# cheltenham gag



## mr.tigs (12 November 2011)

Hello,

Planning to take my boy out tomorrow in a cheltenham gag- been out in a  dutch gag and a pelham, and both i have no brakes with what so ever.

So firstly, can i ride him in a grackle as well as a cheltenham gag, or would a flash be better?
secondly, should i use double reins with it?

Thank-you everyone


----------



## CrazyMare (12 November 2011)

I use mine with a drop, but both a flash and grackle would work with one. 

I always use 2 reins, but that depends how confident you are with2 reins


----------



## mr.tigs (12 November 2011)

CrazyMare said:



			I use mine with a drop, but both a flash and grackle would work with one. 

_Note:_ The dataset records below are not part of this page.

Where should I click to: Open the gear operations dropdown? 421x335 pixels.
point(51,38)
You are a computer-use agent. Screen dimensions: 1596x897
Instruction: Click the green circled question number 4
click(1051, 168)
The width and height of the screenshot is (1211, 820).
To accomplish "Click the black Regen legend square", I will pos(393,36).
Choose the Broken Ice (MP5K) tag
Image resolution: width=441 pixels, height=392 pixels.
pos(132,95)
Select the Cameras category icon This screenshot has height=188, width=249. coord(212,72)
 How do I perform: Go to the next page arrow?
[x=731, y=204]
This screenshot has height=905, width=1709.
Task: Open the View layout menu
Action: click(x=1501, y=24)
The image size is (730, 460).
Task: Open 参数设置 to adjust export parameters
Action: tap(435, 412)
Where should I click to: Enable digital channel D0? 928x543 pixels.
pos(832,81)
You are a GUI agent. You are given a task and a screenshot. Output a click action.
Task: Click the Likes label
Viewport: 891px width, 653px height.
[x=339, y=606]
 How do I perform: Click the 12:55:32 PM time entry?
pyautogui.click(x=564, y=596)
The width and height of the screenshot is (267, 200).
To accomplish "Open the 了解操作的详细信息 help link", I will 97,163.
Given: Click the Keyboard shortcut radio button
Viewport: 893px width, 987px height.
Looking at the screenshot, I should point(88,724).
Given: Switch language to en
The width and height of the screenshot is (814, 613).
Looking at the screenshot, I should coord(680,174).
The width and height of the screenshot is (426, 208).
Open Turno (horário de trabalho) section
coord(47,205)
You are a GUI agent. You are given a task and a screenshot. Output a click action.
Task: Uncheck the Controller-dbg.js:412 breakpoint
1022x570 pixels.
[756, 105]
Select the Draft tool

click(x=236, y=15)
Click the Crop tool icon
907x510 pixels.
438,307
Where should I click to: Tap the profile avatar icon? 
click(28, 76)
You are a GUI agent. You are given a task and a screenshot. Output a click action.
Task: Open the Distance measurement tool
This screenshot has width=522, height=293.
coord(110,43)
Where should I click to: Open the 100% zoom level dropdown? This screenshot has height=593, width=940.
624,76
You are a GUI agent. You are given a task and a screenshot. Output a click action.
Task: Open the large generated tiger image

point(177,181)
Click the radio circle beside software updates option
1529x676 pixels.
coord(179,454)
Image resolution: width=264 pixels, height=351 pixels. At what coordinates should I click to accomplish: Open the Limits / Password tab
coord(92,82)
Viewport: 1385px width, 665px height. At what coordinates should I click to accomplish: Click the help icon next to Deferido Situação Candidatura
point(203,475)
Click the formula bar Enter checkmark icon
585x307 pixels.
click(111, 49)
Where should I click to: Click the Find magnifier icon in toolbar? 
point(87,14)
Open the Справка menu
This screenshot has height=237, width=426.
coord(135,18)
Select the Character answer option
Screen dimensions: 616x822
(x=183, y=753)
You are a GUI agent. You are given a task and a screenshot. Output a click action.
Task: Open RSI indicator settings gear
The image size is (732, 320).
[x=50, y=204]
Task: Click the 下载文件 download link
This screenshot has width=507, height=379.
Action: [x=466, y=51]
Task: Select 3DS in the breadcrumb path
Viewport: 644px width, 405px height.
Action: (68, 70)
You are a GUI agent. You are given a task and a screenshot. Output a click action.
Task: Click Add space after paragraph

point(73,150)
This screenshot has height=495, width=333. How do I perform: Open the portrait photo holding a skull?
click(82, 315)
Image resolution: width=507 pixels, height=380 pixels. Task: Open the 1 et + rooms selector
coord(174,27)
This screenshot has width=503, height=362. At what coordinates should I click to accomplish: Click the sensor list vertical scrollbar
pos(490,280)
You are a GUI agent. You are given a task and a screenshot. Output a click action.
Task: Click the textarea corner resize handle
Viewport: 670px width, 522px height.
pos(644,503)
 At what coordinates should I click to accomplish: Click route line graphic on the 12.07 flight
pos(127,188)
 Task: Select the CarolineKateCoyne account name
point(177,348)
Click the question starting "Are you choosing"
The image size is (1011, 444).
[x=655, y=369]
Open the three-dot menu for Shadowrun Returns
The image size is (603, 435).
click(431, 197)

I always use 2 reins, but that depends how confident you are with2 reins
		
Click to expand...

Thank-you

I'm fine with two reins.. would prefer 1, but if it will be better for Hectors mouth to have two reins then i'll happily have two!


----------



## LizzieJ (12 November 2011)

I use a grackle with one on my mare - I also mostly hunt in just one rein although do everything else in two!


----------



## meesha (12 November 2011)

I hunt in grackle, Chelt Gag and just one rein - tried 2 and no brakes at all as kept taking hold of both reins rather than picking up just gag rein when required.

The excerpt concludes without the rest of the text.